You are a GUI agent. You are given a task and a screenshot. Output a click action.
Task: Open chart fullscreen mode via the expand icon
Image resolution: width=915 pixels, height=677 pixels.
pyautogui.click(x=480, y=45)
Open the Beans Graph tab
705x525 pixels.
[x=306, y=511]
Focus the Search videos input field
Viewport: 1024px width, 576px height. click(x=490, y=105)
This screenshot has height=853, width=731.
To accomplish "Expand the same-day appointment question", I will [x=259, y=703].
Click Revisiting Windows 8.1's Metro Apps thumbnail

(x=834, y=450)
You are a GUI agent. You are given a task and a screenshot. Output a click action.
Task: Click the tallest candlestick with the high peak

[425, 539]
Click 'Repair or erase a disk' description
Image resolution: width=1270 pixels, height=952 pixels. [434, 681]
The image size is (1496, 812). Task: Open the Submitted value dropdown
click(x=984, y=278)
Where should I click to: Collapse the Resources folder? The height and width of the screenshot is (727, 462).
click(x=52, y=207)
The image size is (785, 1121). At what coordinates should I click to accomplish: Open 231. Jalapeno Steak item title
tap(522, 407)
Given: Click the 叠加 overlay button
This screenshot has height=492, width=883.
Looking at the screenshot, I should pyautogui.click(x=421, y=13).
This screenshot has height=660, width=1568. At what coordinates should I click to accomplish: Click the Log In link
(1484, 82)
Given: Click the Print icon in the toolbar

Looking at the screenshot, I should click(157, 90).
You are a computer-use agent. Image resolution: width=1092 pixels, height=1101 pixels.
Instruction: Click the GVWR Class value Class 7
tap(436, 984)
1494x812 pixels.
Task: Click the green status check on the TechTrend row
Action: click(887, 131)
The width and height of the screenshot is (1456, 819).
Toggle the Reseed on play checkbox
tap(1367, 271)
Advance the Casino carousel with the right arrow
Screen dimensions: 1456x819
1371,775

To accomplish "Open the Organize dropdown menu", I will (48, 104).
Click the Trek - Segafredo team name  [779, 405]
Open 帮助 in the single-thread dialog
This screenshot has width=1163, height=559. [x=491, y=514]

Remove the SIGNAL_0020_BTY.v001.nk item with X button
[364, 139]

■ EXERCISE REQUIREMENTS ■
Could you edit the lines above so that "Beans Graph" reads "Coffee Graph" and everything else stays the same?

■ OUTPUT OF THE TASK ■
You are a GUI agent. You are given a task and a screenshot. Output a click action.
Task: Open chart fullscreen mode via the expand icon
Image resolution: width=915 pixels, height=677 pixels.
pyautogui.click(x=480, y=45)
Open the Coffee Graph tab
705x525 pixels.
[x=306, y=511]
Focus the Search videos input field
Viewport: 1024px width, 576px height. click(x=490, y=105)
This screenshot has height=853, width=731.
To accomplish "Expand the same-day appointment question", I will [x=259, y=703].
Click Revisiting Windows 8.1's Metro Apps thumbnail

(x=834, y=450)
You are a GUI agent. You are given a task and a screenshot. Output a click action.
Task: Click the tallest candlestick with the high peak

[425, 539]
Click 'Repair or erase a disk' description
Image resolution: width=1270 pixels, height=952 pixels. [434, 681]
The image size is (1496, 812). Task: Open the Submitted value dropdown
click(x=984, y=278)
Where should I click to: Collapse the Resources folder? The height and width of the screenshot is (727, 462).
click(x=52, y=207)
The image size is (785, 1121). At what coordinates should I click to accomplish: Open 231. Jalapeno Steak item title
tap(522, 407)
Given: Click the 叠加 overlay button
This screenshot has height=492, width=883.
Looking at the screenshot, I should pyautogui.click(x=421, y=13).
This screenshot has height=660, width=1568. At what coordinates should I click to accomplish: Click the Log In link
(1484, 82)
Given: Click the Print icon in the toolbar

Looking at the screenshot, I should click(157, 90).
You are a computer-use agent. Image resolution: width=1092 pixels, height=1101 pixels.
Instruction: Click the GVWR Class value Class 7
tap(436, 984)
1494x812 pixels.
Task: Click the green status check on the TechTrend row
Action: click(887, 131)
The width and height of the screenshot is (1456, 819).
Toggle the Reseed on play checkbox
tap(1367, 271)
Advance the Casino carousel with the right arrow
Screen dimensions: 1456x819
1371,775

To accomplish "Open the Organize dropdown menu", I will (48, 104).
Click the Trek - Segafredo team name  [779, 405]
Open 帮助 in the single-thread dialog
This screenshot has width=1163, height=559. [x=491, y=514]

Remove the SIGNAL_0020_BTY.v001.nk item with X button
[364, 139]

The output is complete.